## [Task to carry out]
For the entries that follow, retype exactly the lines from the one containing "This screenshot has height=280, width=515." to the one containing "The height and width of the screenshot is (394, 536).", inclusive, and only those. Images stay out of the copy.

────────────────────────────────────────

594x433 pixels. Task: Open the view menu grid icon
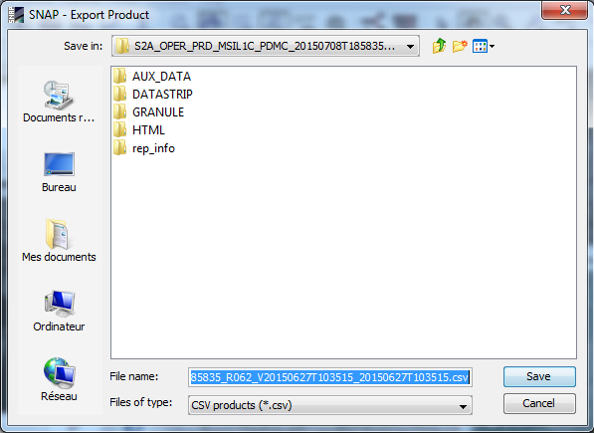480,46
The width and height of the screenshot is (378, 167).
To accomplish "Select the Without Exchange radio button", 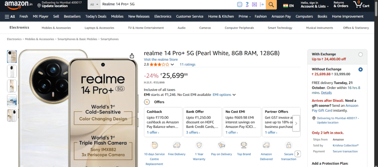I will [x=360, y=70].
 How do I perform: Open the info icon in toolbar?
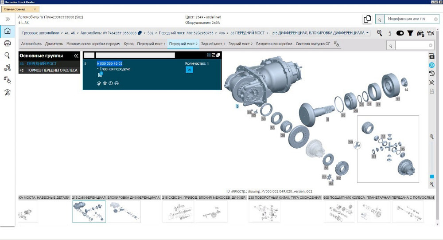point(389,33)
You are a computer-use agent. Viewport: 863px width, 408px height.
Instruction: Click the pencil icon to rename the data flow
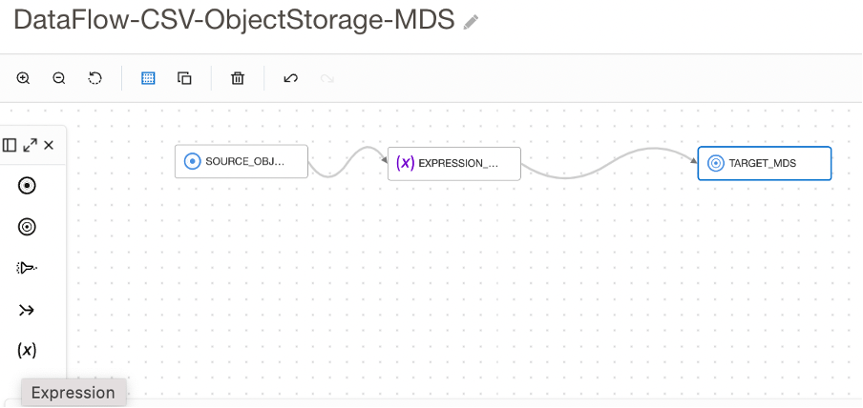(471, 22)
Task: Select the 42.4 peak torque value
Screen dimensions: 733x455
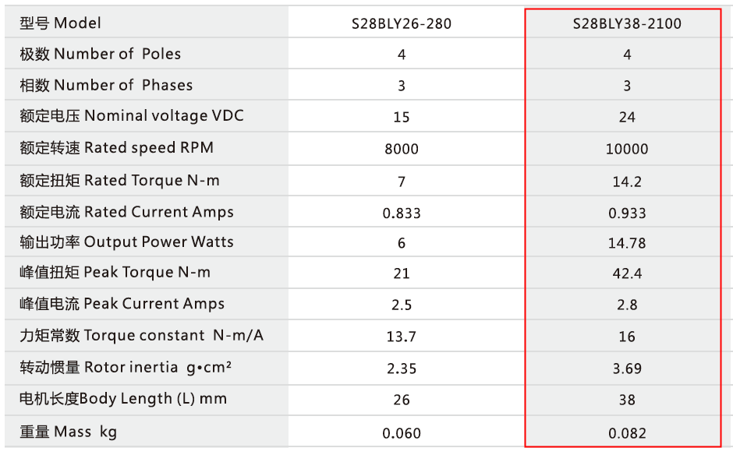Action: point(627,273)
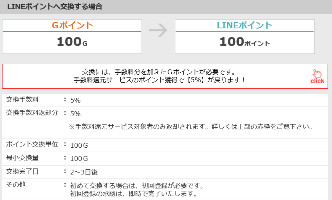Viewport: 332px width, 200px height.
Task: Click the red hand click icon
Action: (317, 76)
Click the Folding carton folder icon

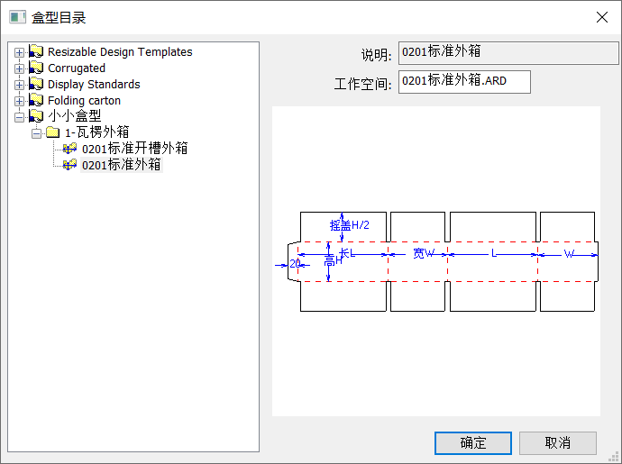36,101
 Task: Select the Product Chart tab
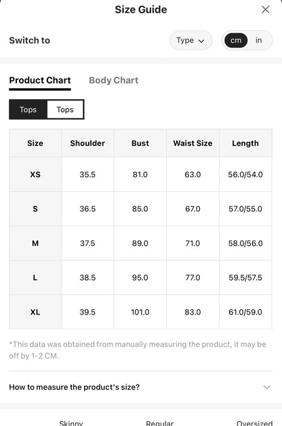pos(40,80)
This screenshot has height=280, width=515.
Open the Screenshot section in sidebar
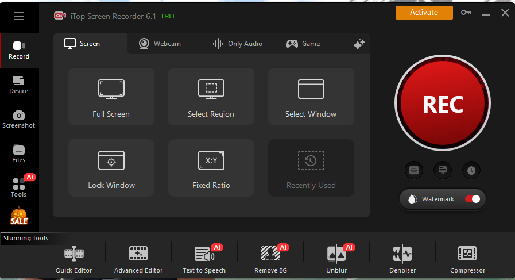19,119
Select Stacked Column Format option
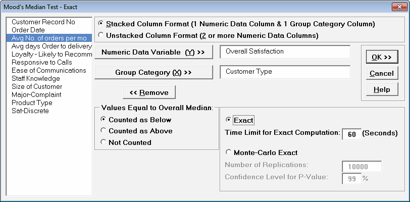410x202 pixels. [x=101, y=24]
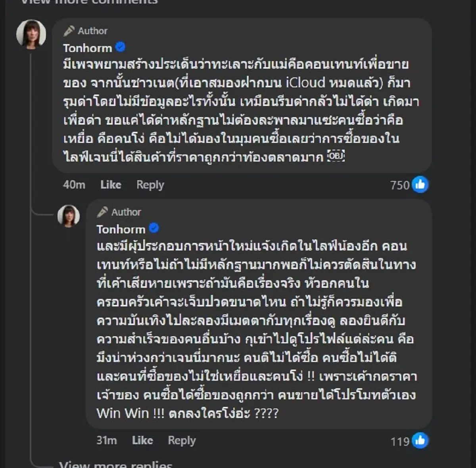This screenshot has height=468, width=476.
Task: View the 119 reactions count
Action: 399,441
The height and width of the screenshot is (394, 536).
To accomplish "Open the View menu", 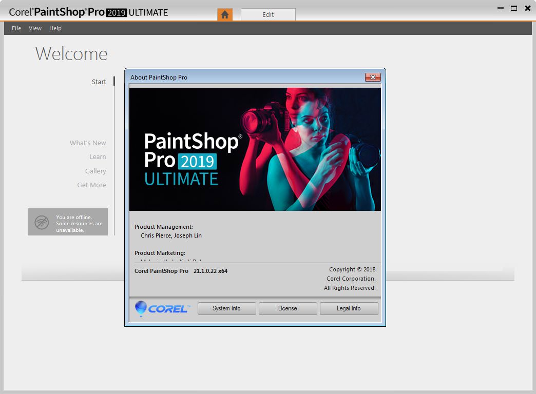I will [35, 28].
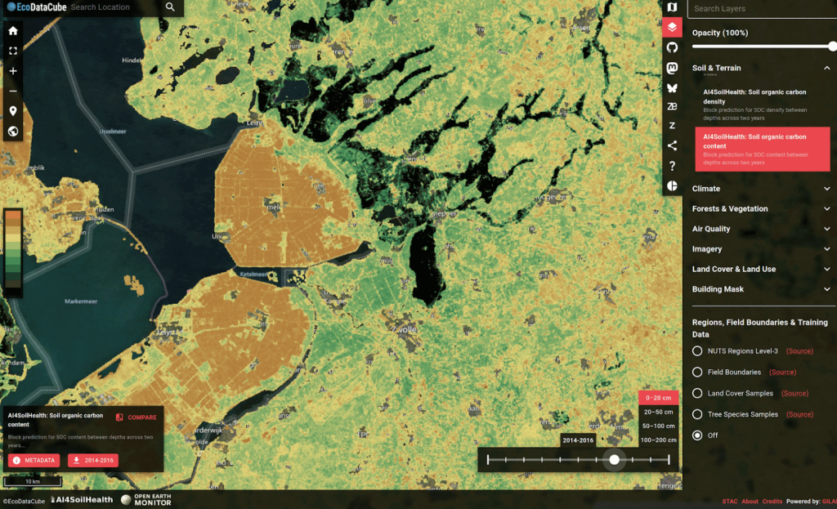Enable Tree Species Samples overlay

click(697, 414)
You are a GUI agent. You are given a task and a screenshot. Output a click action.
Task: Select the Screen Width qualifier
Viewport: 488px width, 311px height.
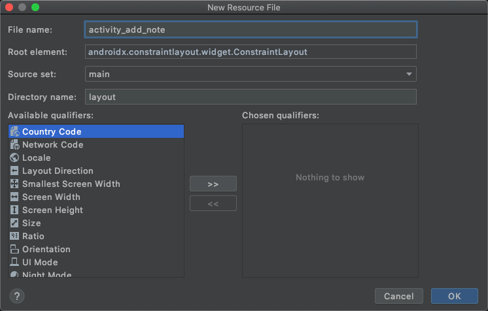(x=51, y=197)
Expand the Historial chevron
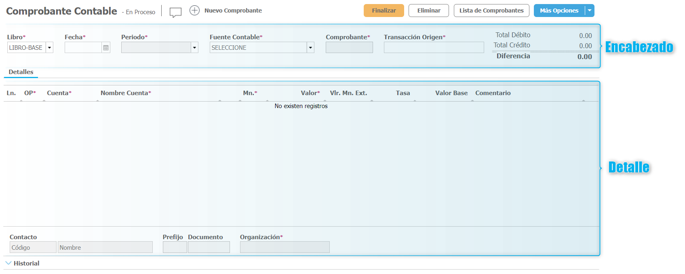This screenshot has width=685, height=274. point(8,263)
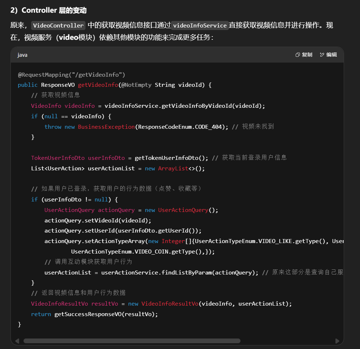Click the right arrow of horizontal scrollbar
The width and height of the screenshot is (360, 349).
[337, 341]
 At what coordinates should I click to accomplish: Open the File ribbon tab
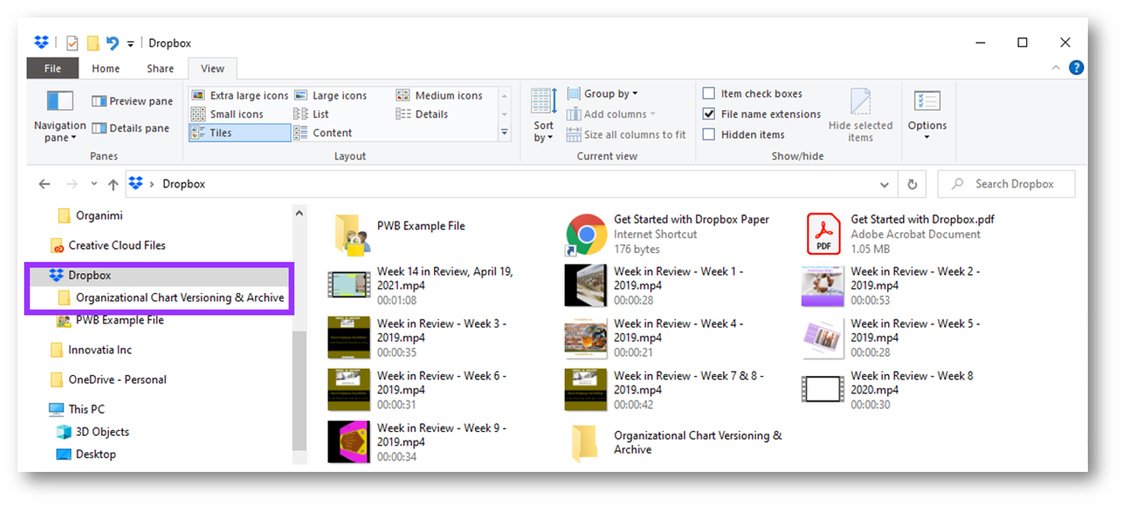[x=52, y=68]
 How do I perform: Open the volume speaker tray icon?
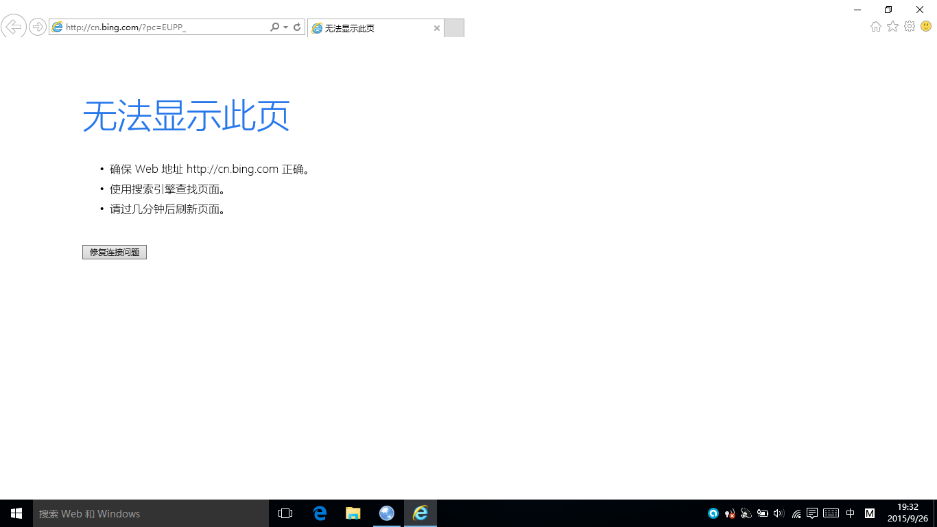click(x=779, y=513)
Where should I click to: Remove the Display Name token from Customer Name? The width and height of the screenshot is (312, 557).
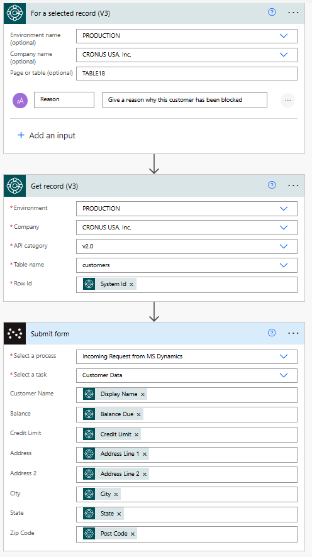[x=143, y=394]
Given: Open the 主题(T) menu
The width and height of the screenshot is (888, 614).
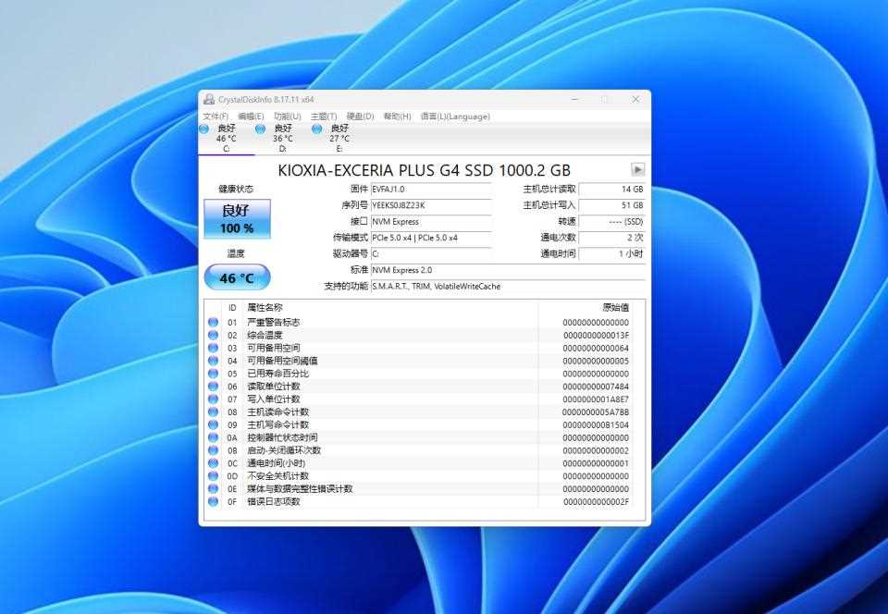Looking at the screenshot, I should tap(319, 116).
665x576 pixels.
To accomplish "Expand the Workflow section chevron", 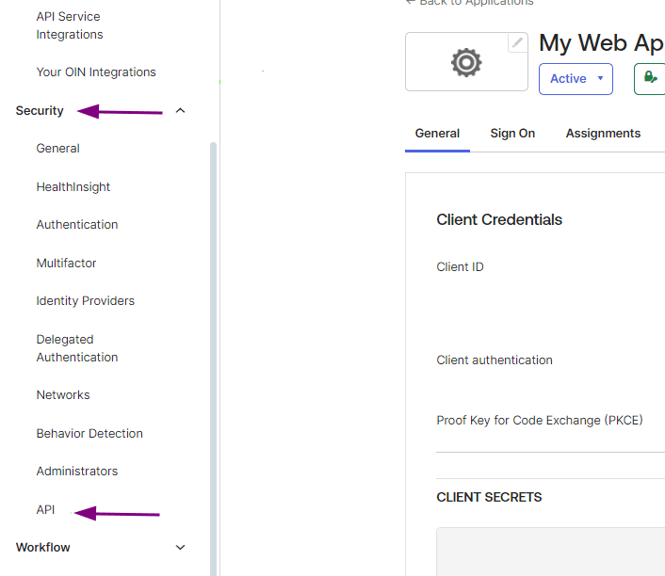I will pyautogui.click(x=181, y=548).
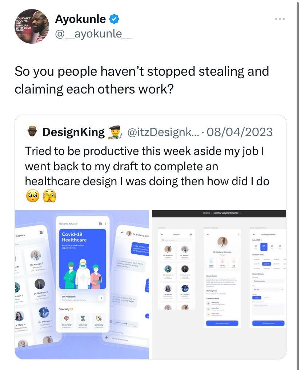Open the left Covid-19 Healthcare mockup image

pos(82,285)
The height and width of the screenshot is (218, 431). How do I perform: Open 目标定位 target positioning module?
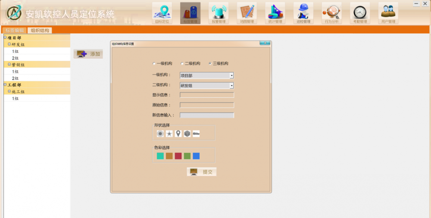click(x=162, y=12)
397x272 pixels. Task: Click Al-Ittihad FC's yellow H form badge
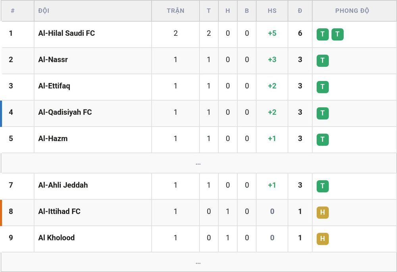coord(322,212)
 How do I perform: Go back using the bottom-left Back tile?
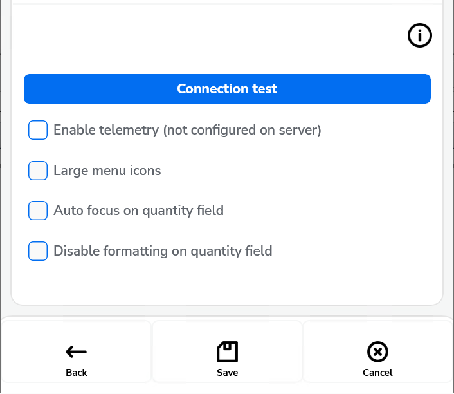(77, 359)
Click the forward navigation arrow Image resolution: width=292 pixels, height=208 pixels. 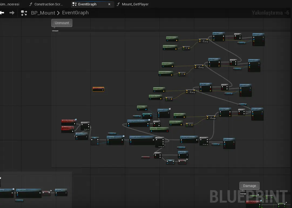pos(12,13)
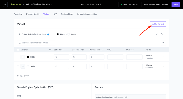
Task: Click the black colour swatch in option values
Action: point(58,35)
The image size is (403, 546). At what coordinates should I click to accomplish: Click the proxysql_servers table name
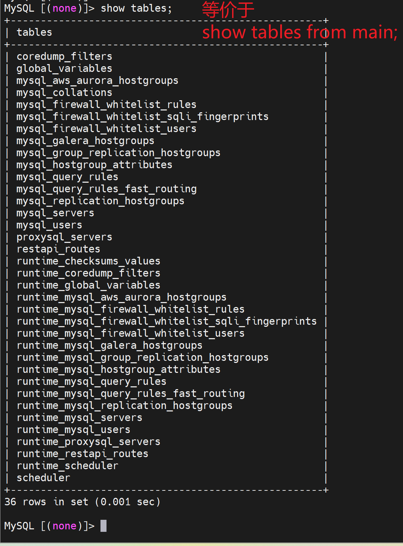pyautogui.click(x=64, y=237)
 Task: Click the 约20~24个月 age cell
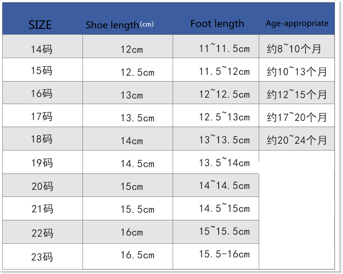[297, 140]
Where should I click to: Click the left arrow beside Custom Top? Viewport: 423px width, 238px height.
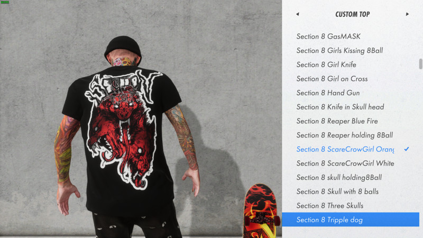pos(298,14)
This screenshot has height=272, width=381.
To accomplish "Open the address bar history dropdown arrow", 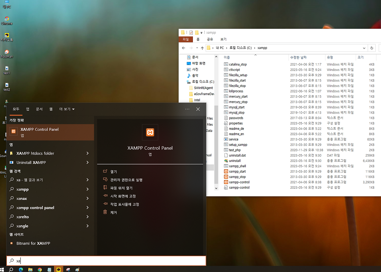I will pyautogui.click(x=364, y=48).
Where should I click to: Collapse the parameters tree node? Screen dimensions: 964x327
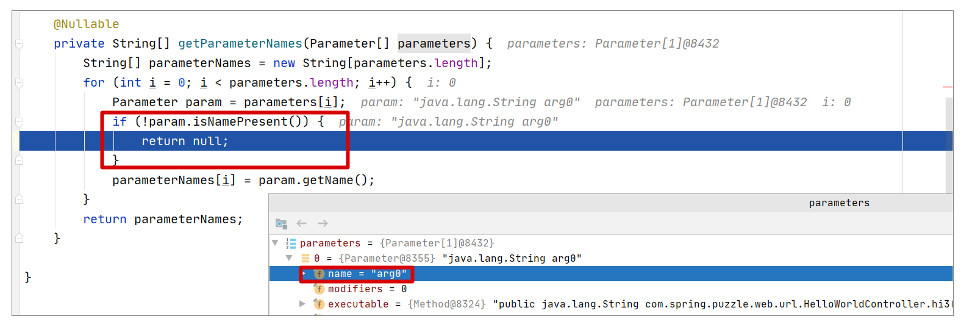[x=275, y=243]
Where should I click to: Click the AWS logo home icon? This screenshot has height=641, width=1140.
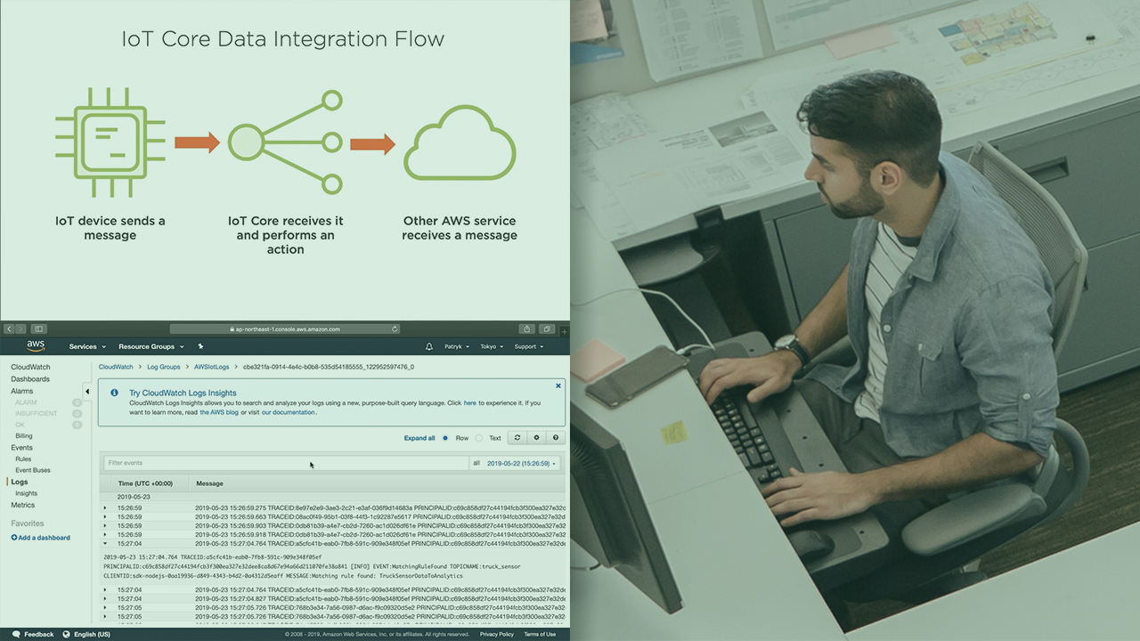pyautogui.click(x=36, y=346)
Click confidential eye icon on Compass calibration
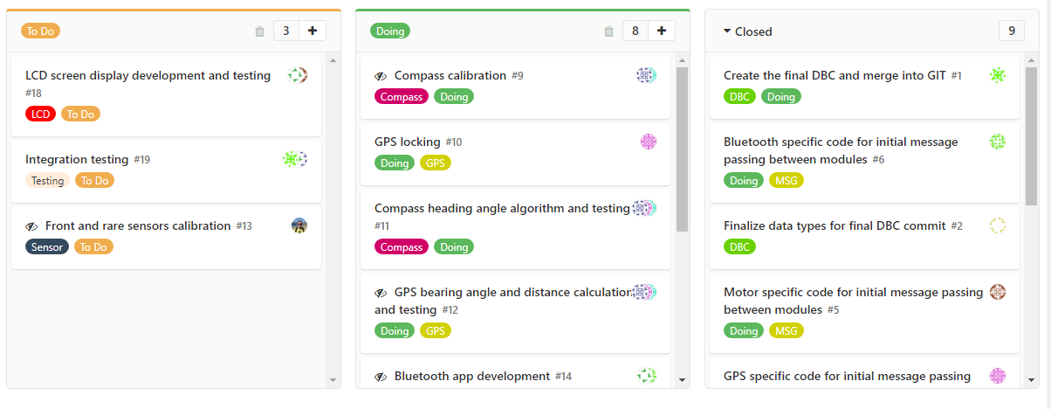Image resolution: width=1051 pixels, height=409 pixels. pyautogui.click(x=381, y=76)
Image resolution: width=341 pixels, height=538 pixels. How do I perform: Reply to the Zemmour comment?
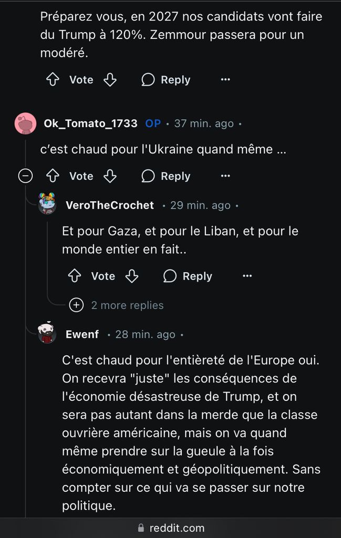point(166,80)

────────────────────────────────────────

## [Solution for this task]
This screenshot has height=280, width=515.
Open the Screenshot section in sidebar
19,119
Select Stacked Column Format option
410x202 pixels. [x=101, y=24]
This screenshot has height=468, width=476.
Task: View the 119 reactions count
Action: 399,441
The height and width of the screenshot is (394, 536).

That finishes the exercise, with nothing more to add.